Los 80 – El día más feliz de mi vida T05E12 (2012)

Después de ver el capítulo final de la quinta temporada de Los 80 es fácil sentirse decepcionado, un sentimiento que aumenta cuando se recuerdan los episodios que componen esta temporada y que a muchos hace pensar que esta puede ser la peor temporada de la serie.
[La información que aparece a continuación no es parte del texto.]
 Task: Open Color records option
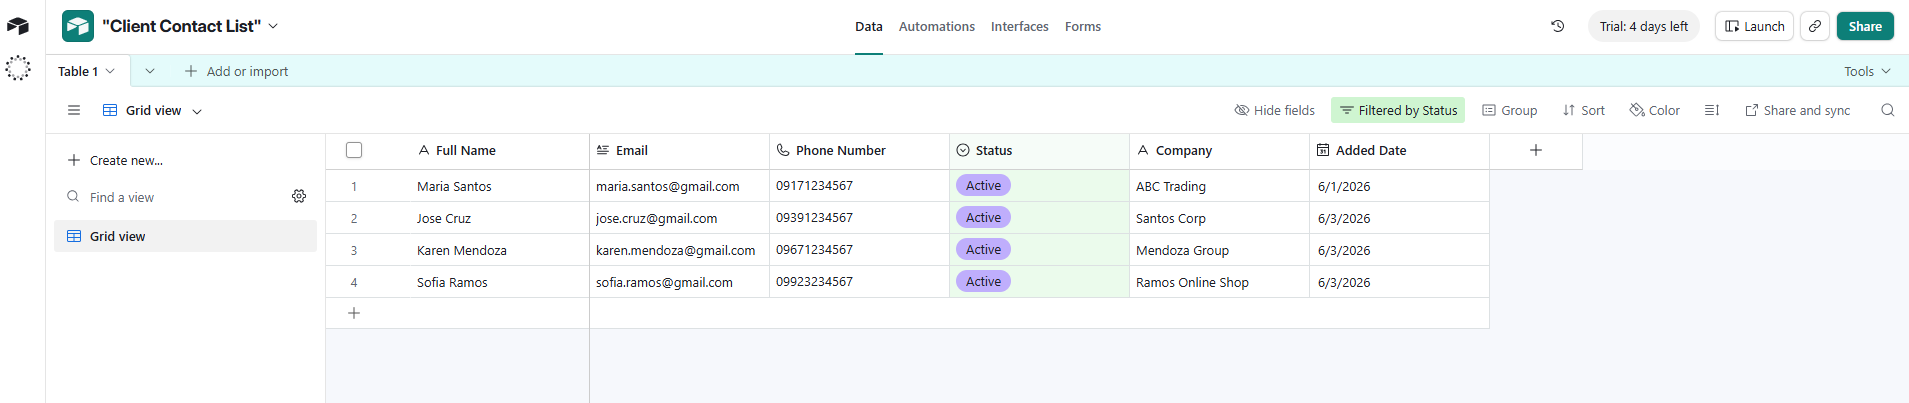coord(1655,110)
De una multitud de estos los más repetidos en foros y conversaciones son los que dan cuenta de personajes sufrientes en extremo, seres que parecían disfrutar de lo miserable en que se había transformado su vida, siempre a un paso de la más profunda depresión. Y eso que ni siquiera estoy hablando de Juan, el personaje principal de la serie que pasaba de un sufrimiento a otro aparentemente sin haber aprendido nada de experiencias pasadas. Yo creo que ahí está el problema: la serie parece no haber aprendido nada porque todavía considera el drama y el sufrimiento como la expresión esencial de la humanidad de sus personajes. Los Herrera no pueden existir sin sufrir, no son humanos si algo malo no les sucede. Todos pasamos por malos momentos, es cierto, hay crisis económicas o existenciales que siempre acechan y amenazan con derribarnos, pero lo que sucede con los Herrera parece castigo divino, una familia que resume (a la fuerza) casi todo lo que le pasó a Chile durante los 80.
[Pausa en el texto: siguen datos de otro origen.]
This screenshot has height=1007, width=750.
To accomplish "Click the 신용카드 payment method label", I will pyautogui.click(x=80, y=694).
Puede ser que la serie esté jugando el juego de las metáforas, puede que quieran hacernos creer que Juan representa un Chile que murió en los 80. Juan Herrera representaría al Chile que nosotros recordamos como los 80, pero últimamente creo que eso es darle demasiado crédito a los creadores. Los 80 nunca se ha caracterizado por el subtexto, el comentario social imbuido en la esencia de la serie. No, lo de los 80 es la creación de personajes humanos ubicados en un tiempo y lugar muy específicos. Pueden haber veladas críticas a un sistema social particular, pero los personajes al servicio de un comentario político y social no es de Los 80.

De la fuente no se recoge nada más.